The Irrational Season

Friday, December 26, 2008


This is the irrational season
When love blooms bright and wild.
Had Mary been filled with reason
There'd have been no room for the child.


When we try to define and over-define and narrow down, we lose the story the Maker of the Universe is telling us in the Gospels. I do not want to explain the Gospels; I want to enjoy them.

And that is how I want to read and write story. This does not mean that story deals only with cheeriness, but that beneath the reality of life is the rock of faith. I ask God to set me upon a rock that is higher than I so that I may be able to see more clearly, see the tragedy and the joy and sometimes the dull slogging along of life with an assurance that not only is there rock under my feet, but that God made the rock and you and me, and is concerned with Creation, every galaxy, every atom and subatomic particle. Matter matters.

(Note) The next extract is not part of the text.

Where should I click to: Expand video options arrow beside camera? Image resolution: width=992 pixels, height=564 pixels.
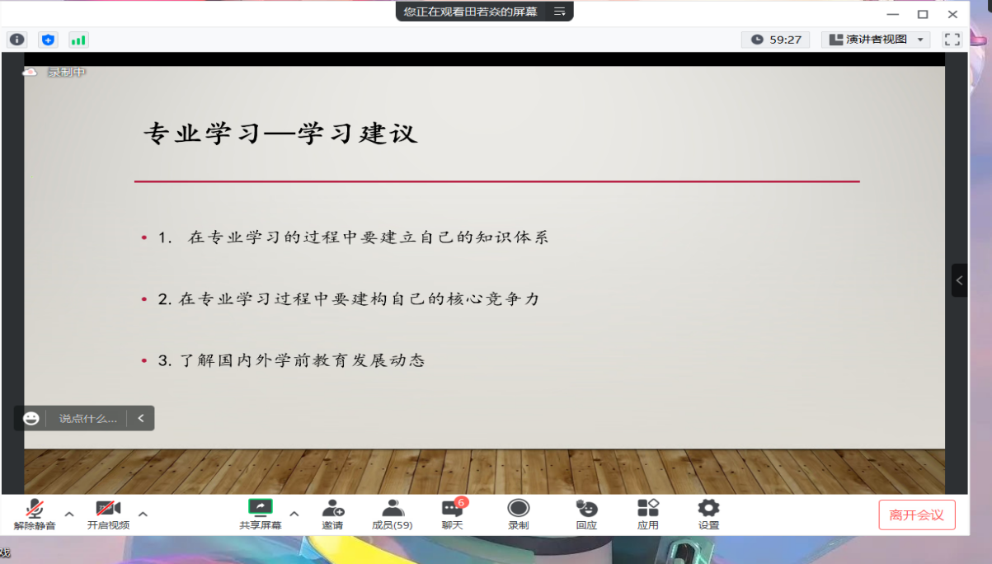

This is the promise of the Incarnation. Christ put on human matter, and what happens to us is of eternal, cosmic importance. That is what true story affirms.

~L'Engle, WinterSong Christmas Readings

This year's Christmas season was very irrational for me. I posted earlier this month about not spending it with family and trying to figure out how to do it on our own. Adding any more activities or responsibilities to the daily grind of our lives is a recipe for disaster, as I discovered on our Very Exhausting, Very Fussing Christmas Eve day.

I was just looking for a short poem to plug into this-supposed-to-be-picture-post when I found these quotes that turned this into a real-ish sort of post. I know I quote a lot from L'Engle here. Her writing expresses truth that I've been learning before I know how to say it myself. Two years ago, I read through her book about the Incarnation, Bright, Evening Star. It is a read I highly recommend in any season.

Most of the blog posts I read about "the true meaning of Christmas" irritated me. I mean, they really irritated me (though I must note at least one exception). So often, we stop with the reminders of the Christ child, of the fact that Christmas is the time we remember when our salvation began. We don't wonder.

We don't ponder the fact that GOD became a MAN at Christmas. We don't realize that the Word that we so often throw around and use to proof-text our opinions about life was a Person who became a Human Person and lived here in our world and got dirty with our dirt and died the way we do and the way we won't because of His Life.

Why would He do that?

So we'd get Him, I think. So we'd get that He feels. That He loves. That He sees and knows and cares, just like we do. So He could say, "I've been where you are." So He could be HERE.

This year, Christmas was simply a holiday for me, something that comes around every year like Memorial Day or Thanksgiving or my birthday. It was another day that we lived. Pete stayed home from work. We spent time together as a family. I am grateful for the day to do that.

The fact that Christ was born and lived and died was no more real to me on Christmas than it is any other day of the year.

I don't know when I stopped thinking of Christmas as the only time to think about His Incarnation. I don't know when I came to consider the Christmas season to be little more than traditional obligation and busyness with a nod to the birth of Christ. In the last months, the knowledge that He IS has been seeping into my soul. Every day He is. He fills my days, my months, my seasons, my years, my whole being.

Christmas was insane for us this year on so many levels. But it wasn't empty. Because He was born, He was here in the insane.

Now THAT was irrational of God.

2 comments:

dancebythelight said...

I'm glad you didn't find my post irritating. Hopefully it was thought-provoking.

One a slighly different note, have you read "Walking on Water" by L'Engle? It's about faith and art. If you haven't read it, you must!

Kelly Sauer said...

Oh yes, I have read it - it was a very good read!